EMANAIRE is led by NCIS members Christian Fieseler and Suzanne van Gils (both from the Department of Communication and Culture), together with Petra Kipfelsberger (Department of Leadership and Organizational Behavior).
The project, with a Horizon Europe funding of €4.75 million, will train 15 doctoral candidates distributed across a consortium of nine European universities. BI will host three of these doctoral candidates in Oslo and will also lead the network's overall management and training programme.
The network examines how generative and agentic AI reshape leadership, workflow design, collaboration, and longer-term questions of skills and careers.
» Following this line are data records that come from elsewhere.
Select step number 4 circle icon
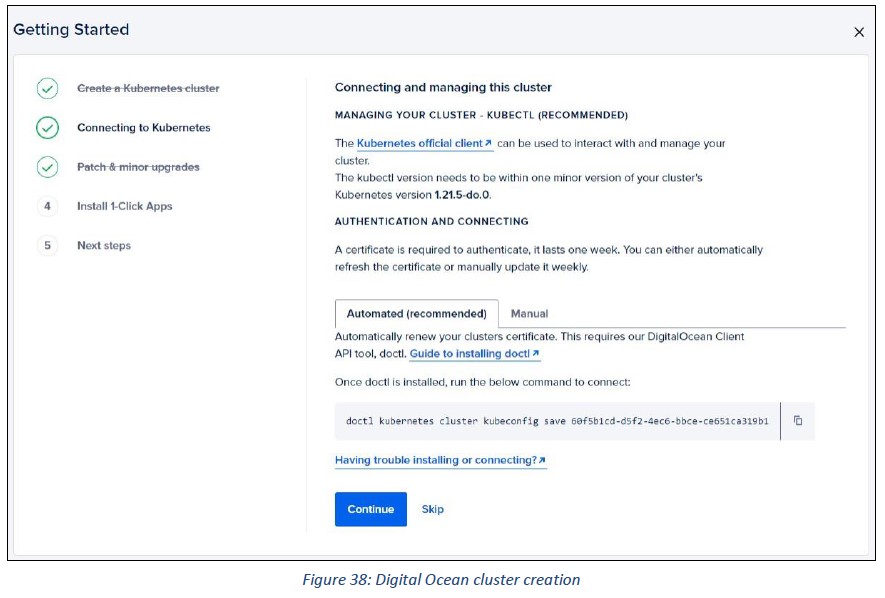 point(47,206)
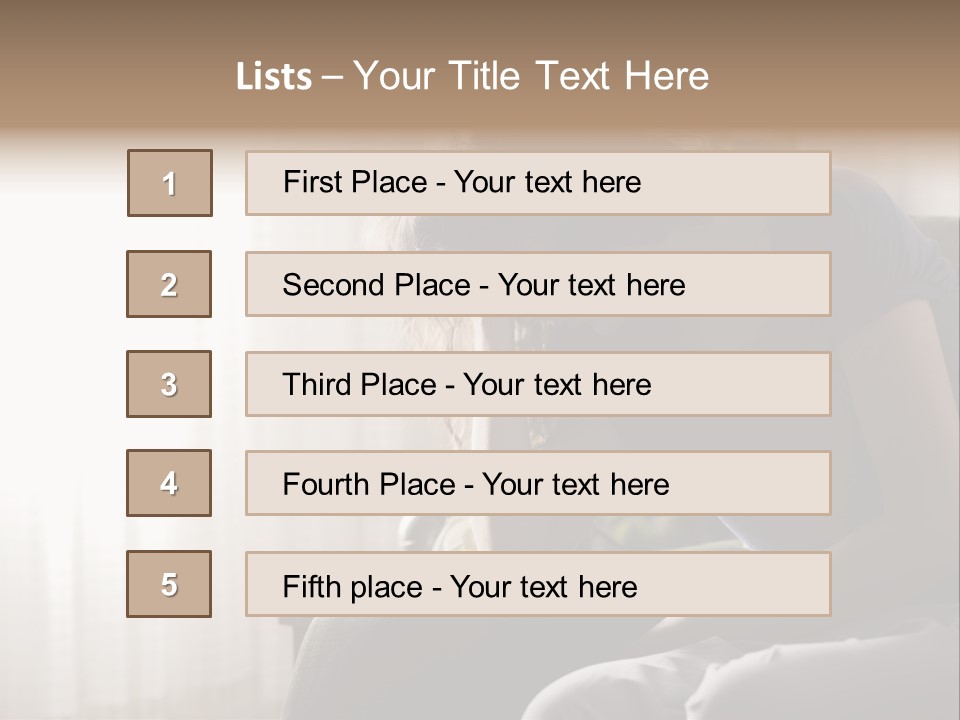Place cursor on the word "Third"
The image size is (960, 720).
[319, 385]
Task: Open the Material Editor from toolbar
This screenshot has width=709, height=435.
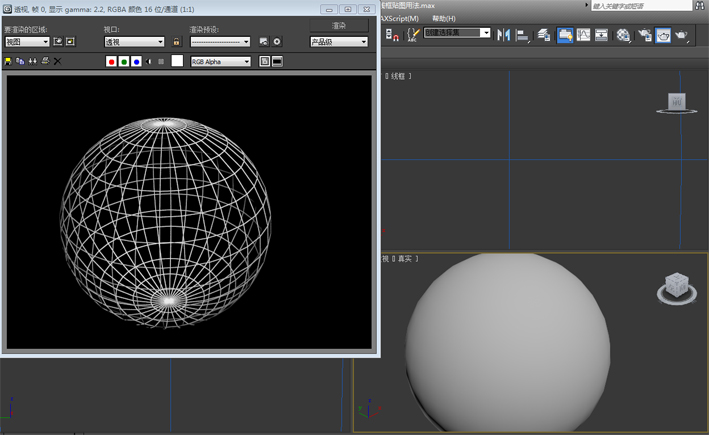Action: point(624,35)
A central concern is that AI at work is not only a matter of efficiency, but also an institutional question about authority, accountability, and discretion, and about whether human agency is strengthened or eroded as AI becomes embedded in everyday organizational life.
As Christian Fieseler puts it: "The harder and more important question is how organizations distribute responsibility, expertise and room for judgement when AI becomes part of everyday work".
The EMANAIRE consortium brings together BI Norwegian Business School (coordinator), TU München, LMU München, Stockholm School of Economics, Aarhus University, University of Ljubljana, University of Zurich, Vrije Universiteit Amsterdam, and Hanken School of Economics. Doctoral fellows will conduct research across eight European countries and collaborate with practice organizations in public, private, and international sectors.
PhD positions within the network will be announced soon.